Material for this task.
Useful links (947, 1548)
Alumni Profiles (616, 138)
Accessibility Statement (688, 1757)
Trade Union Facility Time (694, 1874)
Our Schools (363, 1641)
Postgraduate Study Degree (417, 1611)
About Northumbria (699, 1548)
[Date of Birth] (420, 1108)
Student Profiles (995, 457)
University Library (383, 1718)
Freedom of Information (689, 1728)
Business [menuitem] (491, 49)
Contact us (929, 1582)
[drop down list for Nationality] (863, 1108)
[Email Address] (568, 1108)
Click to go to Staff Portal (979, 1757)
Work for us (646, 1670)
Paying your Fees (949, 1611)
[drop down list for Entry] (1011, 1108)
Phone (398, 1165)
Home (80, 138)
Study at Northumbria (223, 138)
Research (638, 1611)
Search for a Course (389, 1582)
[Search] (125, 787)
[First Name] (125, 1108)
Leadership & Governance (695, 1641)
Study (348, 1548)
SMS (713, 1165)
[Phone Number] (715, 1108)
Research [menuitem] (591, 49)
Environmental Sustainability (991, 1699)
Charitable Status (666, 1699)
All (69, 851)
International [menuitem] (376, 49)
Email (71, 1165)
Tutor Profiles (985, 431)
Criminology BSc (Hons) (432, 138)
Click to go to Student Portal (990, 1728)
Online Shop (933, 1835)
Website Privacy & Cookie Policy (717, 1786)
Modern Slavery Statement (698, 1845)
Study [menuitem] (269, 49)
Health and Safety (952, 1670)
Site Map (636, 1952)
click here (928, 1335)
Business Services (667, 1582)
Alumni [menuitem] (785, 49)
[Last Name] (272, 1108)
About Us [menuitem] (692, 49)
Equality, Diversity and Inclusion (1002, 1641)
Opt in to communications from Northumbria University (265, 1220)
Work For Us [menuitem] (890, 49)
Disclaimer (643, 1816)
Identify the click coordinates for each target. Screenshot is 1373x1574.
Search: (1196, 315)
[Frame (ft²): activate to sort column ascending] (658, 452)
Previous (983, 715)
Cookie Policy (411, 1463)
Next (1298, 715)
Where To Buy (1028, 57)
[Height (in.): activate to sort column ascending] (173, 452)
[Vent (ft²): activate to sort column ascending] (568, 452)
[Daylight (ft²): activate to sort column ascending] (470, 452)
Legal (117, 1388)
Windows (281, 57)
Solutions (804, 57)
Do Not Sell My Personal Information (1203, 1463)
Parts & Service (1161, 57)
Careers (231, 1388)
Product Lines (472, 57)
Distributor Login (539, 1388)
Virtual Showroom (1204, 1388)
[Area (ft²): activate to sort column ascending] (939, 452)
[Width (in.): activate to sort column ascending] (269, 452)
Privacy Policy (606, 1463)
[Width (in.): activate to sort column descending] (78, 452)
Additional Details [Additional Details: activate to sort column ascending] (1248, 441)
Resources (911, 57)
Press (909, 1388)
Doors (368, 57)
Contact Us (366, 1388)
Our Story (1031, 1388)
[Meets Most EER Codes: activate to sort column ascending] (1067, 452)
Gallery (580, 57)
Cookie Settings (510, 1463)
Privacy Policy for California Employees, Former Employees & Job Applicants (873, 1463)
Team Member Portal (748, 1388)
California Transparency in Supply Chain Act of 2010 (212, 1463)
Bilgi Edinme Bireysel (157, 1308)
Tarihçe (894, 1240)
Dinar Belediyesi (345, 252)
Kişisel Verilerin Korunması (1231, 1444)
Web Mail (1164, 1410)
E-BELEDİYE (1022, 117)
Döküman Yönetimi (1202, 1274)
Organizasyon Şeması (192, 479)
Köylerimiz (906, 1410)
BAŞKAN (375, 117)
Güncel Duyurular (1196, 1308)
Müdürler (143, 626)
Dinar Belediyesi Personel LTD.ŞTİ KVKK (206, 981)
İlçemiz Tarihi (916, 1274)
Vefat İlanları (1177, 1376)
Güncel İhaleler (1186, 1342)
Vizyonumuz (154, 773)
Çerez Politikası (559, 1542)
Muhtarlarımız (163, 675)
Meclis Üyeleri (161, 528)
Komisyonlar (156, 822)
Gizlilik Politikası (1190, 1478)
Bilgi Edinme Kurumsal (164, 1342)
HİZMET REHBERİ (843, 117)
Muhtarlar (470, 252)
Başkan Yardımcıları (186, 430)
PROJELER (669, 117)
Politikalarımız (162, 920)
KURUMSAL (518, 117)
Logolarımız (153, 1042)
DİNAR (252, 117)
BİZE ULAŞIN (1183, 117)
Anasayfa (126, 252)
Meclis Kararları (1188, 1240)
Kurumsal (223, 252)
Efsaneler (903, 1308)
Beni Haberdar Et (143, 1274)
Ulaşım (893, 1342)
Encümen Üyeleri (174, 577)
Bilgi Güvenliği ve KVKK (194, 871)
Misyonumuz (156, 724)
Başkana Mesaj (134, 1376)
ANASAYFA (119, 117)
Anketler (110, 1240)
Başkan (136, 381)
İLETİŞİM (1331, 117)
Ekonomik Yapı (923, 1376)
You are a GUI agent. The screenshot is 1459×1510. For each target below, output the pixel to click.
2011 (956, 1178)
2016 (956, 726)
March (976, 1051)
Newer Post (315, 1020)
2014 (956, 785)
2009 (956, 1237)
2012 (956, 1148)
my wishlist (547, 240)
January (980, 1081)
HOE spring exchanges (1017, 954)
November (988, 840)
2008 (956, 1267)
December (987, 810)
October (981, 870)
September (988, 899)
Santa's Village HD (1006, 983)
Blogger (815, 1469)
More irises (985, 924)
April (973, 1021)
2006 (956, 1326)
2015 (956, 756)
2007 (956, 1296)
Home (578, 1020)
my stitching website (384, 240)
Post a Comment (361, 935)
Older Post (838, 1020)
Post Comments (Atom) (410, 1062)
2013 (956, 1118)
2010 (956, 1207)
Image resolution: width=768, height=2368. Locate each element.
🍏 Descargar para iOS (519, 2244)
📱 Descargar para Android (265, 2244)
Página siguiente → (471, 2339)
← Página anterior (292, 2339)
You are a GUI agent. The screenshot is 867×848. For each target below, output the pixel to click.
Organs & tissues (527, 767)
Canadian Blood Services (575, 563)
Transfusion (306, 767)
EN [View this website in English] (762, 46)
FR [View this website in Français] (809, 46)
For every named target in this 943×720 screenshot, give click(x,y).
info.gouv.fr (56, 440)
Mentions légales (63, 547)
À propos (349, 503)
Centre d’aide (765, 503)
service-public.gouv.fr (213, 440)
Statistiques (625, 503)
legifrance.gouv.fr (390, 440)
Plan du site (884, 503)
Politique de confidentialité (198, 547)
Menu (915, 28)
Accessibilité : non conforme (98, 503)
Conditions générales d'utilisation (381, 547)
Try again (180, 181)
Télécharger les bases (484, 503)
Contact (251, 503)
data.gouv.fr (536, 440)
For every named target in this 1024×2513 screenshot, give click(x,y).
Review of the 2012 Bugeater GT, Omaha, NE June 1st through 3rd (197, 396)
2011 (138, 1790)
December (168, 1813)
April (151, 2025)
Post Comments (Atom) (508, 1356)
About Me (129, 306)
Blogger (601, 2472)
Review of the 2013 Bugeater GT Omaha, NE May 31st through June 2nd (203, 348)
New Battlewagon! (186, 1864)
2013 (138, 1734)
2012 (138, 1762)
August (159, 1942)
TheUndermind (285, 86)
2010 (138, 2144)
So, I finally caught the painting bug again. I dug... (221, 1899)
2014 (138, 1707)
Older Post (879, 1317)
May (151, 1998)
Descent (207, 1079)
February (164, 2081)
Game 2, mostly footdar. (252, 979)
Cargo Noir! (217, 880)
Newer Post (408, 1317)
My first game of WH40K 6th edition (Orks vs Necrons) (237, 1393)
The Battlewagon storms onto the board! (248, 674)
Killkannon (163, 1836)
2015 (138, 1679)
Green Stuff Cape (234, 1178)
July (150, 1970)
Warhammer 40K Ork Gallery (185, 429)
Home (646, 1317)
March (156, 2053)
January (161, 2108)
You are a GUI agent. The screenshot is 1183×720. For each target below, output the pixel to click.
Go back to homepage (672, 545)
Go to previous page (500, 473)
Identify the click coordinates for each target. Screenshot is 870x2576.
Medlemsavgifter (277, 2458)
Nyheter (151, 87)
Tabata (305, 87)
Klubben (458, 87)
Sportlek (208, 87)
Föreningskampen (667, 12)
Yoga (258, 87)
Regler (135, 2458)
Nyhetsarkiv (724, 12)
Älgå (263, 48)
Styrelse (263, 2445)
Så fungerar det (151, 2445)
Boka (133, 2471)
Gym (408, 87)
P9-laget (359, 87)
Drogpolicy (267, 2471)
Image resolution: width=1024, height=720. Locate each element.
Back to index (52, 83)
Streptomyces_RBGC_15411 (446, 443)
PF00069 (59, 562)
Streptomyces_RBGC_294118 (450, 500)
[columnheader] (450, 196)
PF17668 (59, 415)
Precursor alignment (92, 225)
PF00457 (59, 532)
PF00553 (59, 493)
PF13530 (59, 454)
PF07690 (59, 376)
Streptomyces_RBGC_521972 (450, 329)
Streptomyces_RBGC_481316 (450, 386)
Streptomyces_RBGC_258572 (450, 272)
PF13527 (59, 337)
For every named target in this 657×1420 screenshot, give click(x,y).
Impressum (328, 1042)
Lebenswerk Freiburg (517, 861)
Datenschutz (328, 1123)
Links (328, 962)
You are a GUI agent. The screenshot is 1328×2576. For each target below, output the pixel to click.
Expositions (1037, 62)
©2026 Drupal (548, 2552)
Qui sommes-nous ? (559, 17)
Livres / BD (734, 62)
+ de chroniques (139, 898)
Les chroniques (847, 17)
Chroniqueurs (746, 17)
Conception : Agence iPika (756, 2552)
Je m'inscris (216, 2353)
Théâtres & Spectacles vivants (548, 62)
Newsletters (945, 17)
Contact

To be done. Present the items as a numbered list, starting from the first line and continuing up to and including the line that contains "Search for a Course (389, 1582)", with any blank lines left out.

Solution to this exercise.
1. Useful links (947, 1548)
2. Alumni Profiles (616, 138)
3. Accessibility Statement (688, 1757)
4. Trade Union Facility Time (694, 1874)
5. Our Schools (363, 1641)
6. Postgraduate Study Degree (417, 1611)
7. About Northumbria (699, 1548)
8. [Date of Birth] (420, 1108)
9. Student Profiles (995, 457)
10. University Library (383, 1718)
11. Freedom of Information (689, 1728)
12. Business [menuitem] (491, 49)
13. Contact us (929, 1582)
14. [drop down list for Nationality] (863, 1108)
15. [Email Address] (568, 1108)
16. Click to go to Staff Portal (979, 1757)
17. Work for us (646, 1670)
18. Paying your Fees (949, 1611)
19. [drop down list for Entry] (1011, 1108)
20. Phone (398, 1165)
21. Home (80, 138)
22. Study at Northumbria (223, 138)
23. Research (638, 1611)
24. Search for a Course (389, 1582)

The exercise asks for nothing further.